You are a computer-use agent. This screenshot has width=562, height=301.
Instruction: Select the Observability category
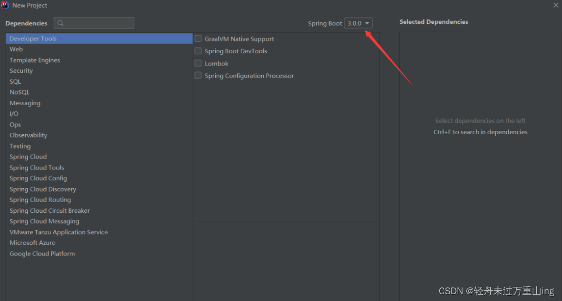(28, 135)
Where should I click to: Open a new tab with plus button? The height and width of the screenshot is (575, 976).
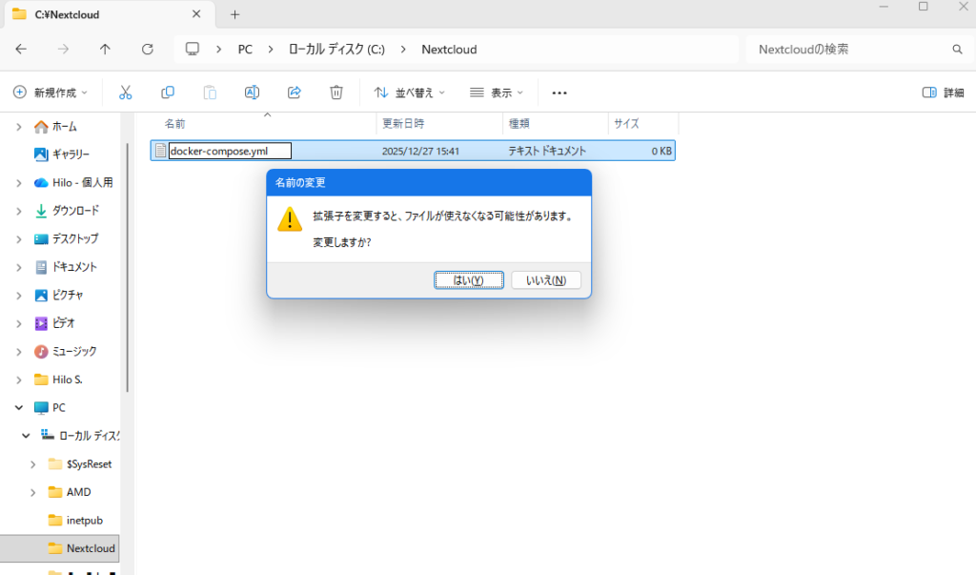click(x=234, y=14)
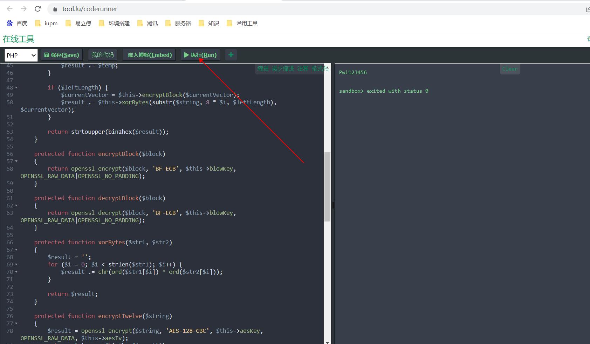Screen dimensions: 590x344
Task: Decrease indentation with 减少缩进
Action: click(x=283, y=68)
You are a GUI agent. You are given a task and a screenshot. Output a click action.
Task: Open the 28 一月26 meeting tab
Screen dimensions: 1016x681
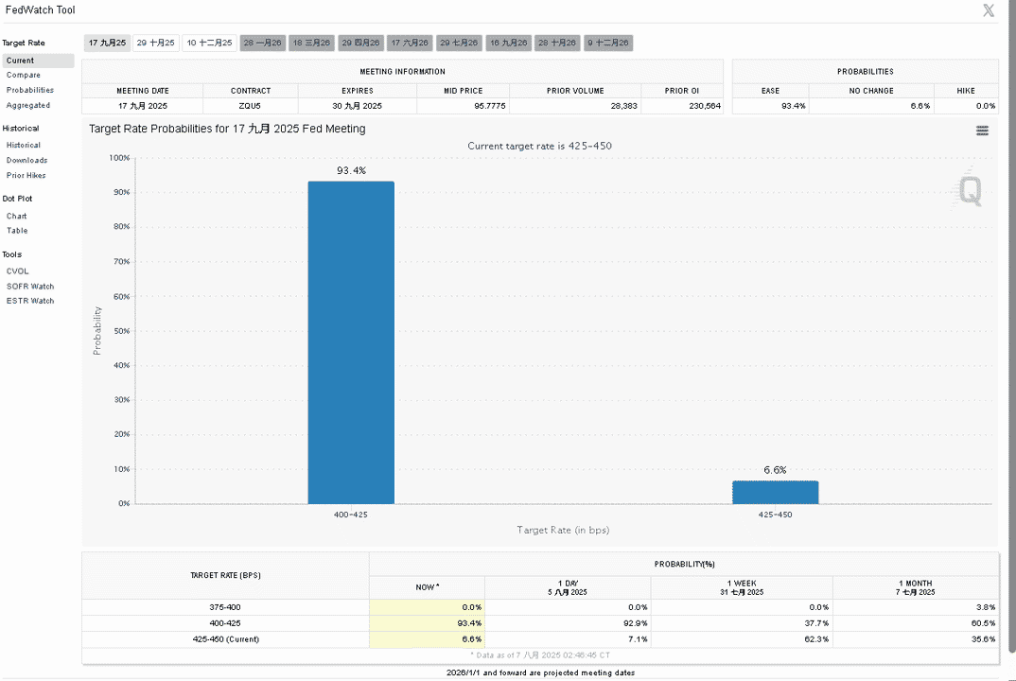point(262,43)
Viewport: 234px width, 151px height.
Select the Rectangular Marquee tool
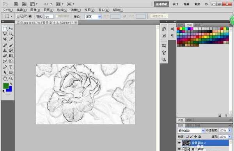click(x=5, y=28)
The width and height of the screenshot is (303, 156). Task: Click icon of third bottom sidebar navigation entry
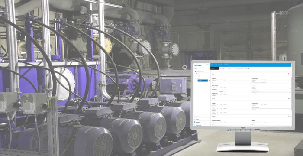point(195,122)
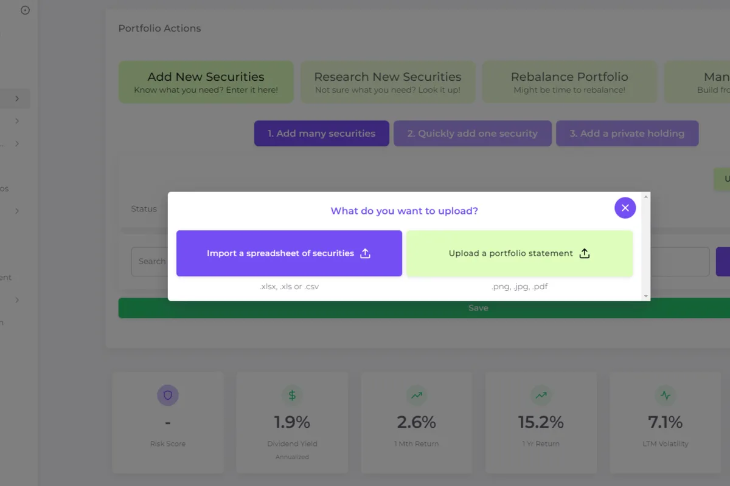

══════

• EXERCISE PROMPT: Give the items above as a Markdown table with the columns "Row" and "Line", one numbered row per line and no rows for blank lines. Leave the pictures out.

• FINAL RESULT:
| Row | Line |
|---|---|
| 1 | You are a computer-use agent. This screenshot has width=562, height=301. |
| 2 | Instruction: Select the Observability category |
| 3 | (28, 135) |
| 4 | Where should I click to: Open a new tab with plus button? The height and width of the screenshot is (575, 976). |
| 5 | click(x=234, y=14) |
| 6 | Screen dimensions: 590x344 |
| 7 | Task: Decrease indentation with 减少缩进 |
| 8 | Action: click(x=283, y=68) |
| 9 | You are a GUI agent. You are given a task and a screenshot. Output a click action. |
| 10 | Task: Open the 28 一月26 meeting tab |
| 11 | Screen dimensions: 1016x681 |
| 12 | point(262,43) |
| 13 | Viewport: 234px width, 151px height. |
| 14 | Select the Rectangular Marquee tool |
| 15 | click(x=5, y=28) |
| 16 | The width and height of the screenshot is (303, 156). Task: Click icon of third bottom sidebar navigation entry |
| 17 | point(195,122) |